• Task details
Wherever the string "Clear" occurs in a line of these records, report that line.

(Dataset entries)
^^^^^^^^

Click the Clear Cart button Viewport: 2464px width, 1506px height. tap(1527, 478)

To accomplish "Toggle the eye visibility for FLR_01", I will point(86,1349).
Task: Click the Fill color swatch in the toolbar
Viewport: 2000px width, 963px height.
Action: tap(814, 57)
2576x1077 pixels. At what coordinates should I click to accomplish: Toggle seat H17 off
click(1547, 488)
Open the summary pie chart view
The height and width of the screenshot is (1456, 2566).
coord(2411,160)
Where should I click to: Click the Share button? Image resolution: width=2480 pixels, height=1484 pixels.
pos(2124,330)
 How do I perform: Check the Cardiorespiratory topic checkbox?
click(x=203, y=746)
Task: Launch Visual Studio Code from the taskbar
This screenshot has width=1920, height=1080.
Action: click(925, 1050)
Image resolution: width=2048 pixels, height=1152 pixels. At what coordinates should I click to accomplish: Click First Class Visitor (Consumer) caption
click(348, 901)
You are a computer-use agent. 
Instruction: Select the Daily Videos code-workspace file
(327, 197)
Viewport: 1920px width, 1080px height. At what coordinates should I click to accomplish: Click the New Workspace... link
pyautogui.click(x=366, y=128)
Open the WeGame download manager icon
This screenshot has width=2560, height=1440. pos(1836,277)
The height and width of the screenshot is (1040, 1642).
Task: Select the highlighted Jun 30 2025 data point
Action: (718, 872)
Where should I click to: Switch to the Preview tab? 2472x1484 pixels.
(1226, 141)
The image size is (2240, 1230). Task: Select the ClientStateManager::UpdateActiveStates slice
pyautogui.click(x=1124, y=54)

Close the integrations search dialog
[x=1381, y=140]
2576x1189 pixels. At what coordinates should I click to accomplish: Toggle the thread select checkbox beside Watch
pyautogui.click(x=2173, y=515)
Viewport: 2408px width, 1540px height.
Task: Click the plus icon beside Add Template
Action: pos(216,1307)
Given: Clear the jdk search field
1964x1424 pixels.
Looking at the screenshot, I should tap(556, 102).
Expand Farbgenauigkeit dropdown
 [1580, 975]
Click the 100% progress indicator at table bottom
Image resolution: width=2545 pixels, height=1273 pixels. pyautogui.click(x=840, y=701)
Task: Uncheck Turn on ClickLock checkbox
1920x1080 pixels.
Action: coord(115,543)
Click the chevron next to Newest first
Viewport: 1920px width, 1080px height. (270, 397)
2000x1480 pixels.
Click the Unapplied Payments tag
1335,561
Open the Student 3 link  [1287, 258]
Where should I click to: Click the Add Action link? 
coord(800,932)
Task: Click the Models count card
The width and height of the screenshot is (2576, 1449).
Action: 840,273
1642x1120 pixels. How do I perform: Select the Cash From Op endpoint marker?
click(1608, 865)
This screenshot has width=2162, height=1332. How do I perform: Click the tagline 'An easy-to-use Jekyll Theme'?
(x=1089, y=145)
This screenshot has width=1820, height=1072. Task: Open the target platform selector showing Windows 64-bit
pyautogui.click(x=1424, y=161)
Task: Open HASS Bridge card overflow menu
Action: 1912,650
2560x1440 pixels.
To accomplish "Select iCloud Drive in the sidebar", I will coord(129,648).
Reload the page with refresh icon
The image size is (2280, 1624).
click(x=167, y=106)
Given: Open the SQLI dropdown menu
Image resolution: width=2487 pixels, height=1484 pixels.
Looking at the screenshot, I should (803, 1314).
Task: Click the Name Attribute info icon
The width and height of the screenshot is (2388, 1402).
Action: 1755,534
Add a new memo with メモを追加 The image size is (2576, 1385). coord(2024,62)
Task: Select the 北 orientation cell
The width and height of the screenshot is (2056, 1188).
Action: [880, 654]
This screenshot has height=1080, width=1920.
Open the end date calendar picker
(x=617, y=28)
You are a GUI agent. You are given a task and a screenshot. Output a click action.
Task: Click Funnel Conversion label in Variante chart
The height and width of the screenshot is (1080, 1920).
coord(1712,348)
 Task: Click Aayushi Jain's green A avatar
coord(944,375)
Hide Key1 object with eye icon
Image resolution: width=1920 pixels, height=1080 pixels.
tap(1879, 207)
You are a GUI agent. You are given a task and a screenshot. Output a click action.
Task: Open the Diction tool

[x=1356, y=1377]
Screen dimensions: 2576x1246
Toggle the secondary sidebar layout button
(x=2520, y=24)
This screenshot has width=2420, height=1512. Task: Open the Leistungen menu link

^^^^^^^^

• Answer for the task
Click the Clear Cart button Viewport: 2464px width, 1506px height. tap(1527, 478)
Given: Clear the jdk search field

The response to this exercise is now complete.